Patient Consensus: Patients emphasize that while PRRT is available, it is an elite specialty treatment. Many note that accessing therapy requires confirmed somatostatin receptor positivity and travel to major academic centers rather than local hospitals.

What types of minimally invasive surgery are performed for pNETs?

Minimally invasive surgery for pancreatic neuroendocrine tumors (pNETs) utilizes laparoscopic and robotic techniques to remove tumors through small incisions. These approaches include enucleation for small lesions, distal pancreatectomy for tail tumors, and robotic-assisted Whipple procedures for head locations.

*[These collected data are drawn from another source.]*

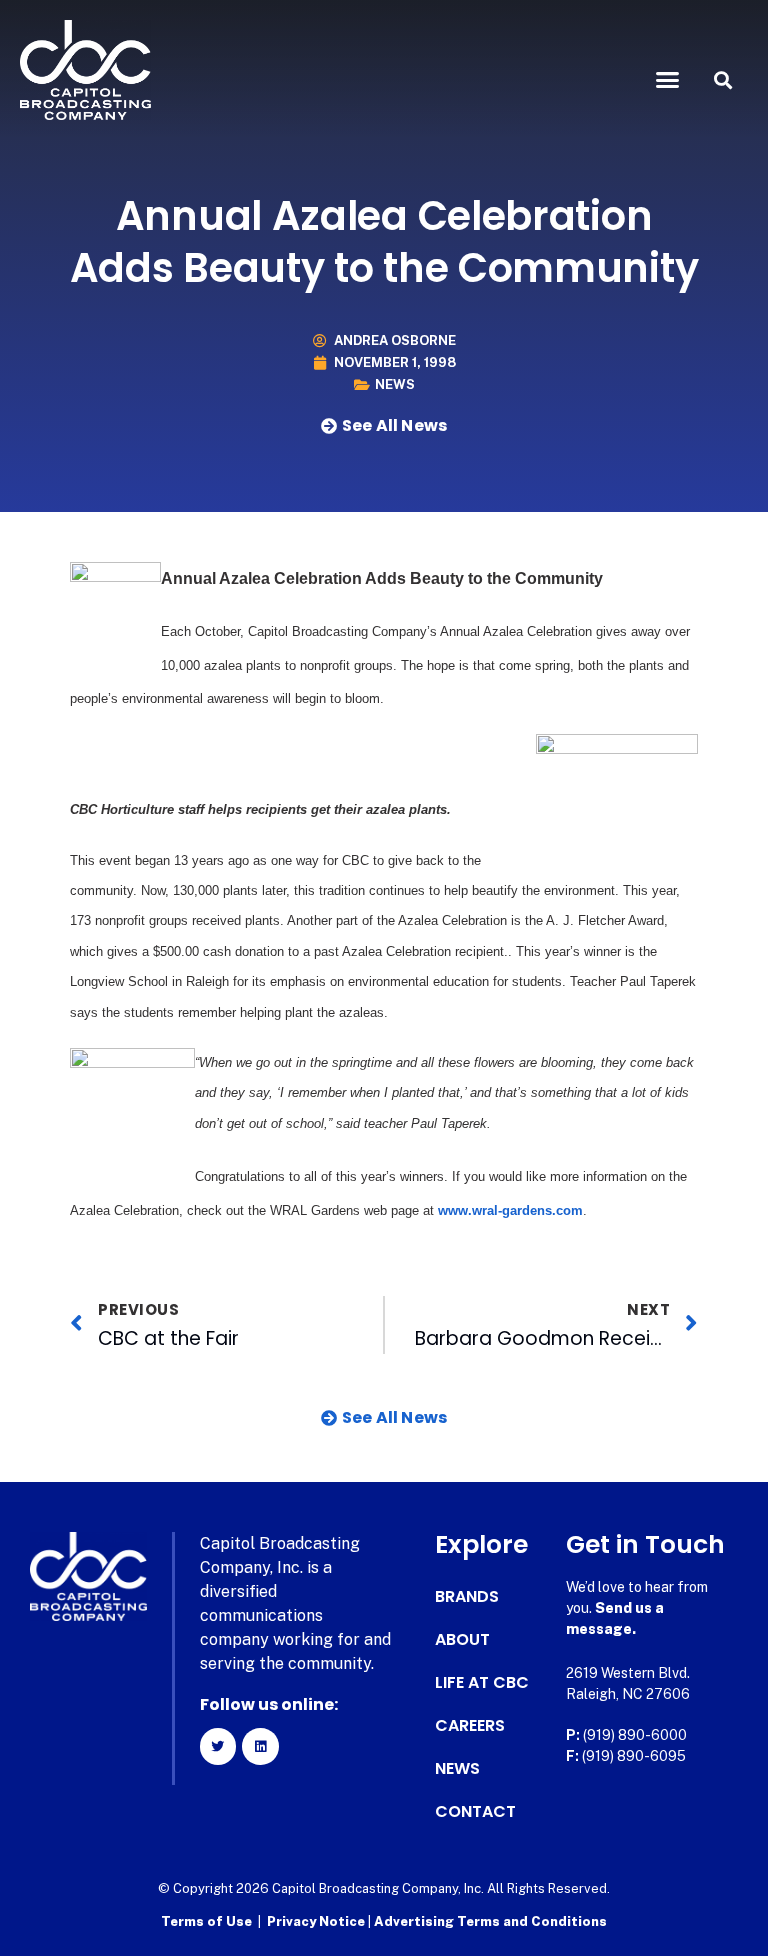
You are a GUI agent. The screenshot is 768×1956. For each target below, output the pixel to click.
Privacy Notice (317, 1921)
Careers (470, 1726)
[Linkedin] (260, 1746)
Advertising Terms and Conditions (490, 1921)
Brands (467, 1597)
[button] (668, 80)
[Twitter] (218, 1746)
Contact (475, 1812)
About (462, 1640)
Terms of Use (206, 1921)
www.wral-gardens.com (510, 1210)
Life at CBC (482, 1683)
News (395, 384)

Small incisions promote faster recovery and preserve healthy tissue.

  • Enucleation: Removes small tumors while sparing healthy tissue to maintain pancreatic function.
  • Distal pancreatectomy: Targets tumors in the tail or body using laparoscopic or robotic tools.
  • Central pancreatectomy: Excises mid-section tumors robotically to protect digestive functions and the duct.
  • Whipple procedure: Complex robotic surgery removes head tumors with high-definition 3D surgical precision.
  • Ablation techniques: Options like NanoKnife use irreversible electroporation to destroy non-functioning tumor cells.

Bookimed Expert Insight: Italian centers like San Raffaele specialize in high-volume care, performing over 52,000 annual operations. Since research hospitals here focus on rare immune and genetic conditions, they often utilize advanced robotic systems for pNETs. This technology increases the success of spleen-preserving distal pancreatectomies by offering superior dexterity in tight spaces.

Patient Consensus: Patients note that while recovery is faster, laparoscopic surgery still involves significant pain and drains. It is important to ask if the robotic approach is available to improve precision.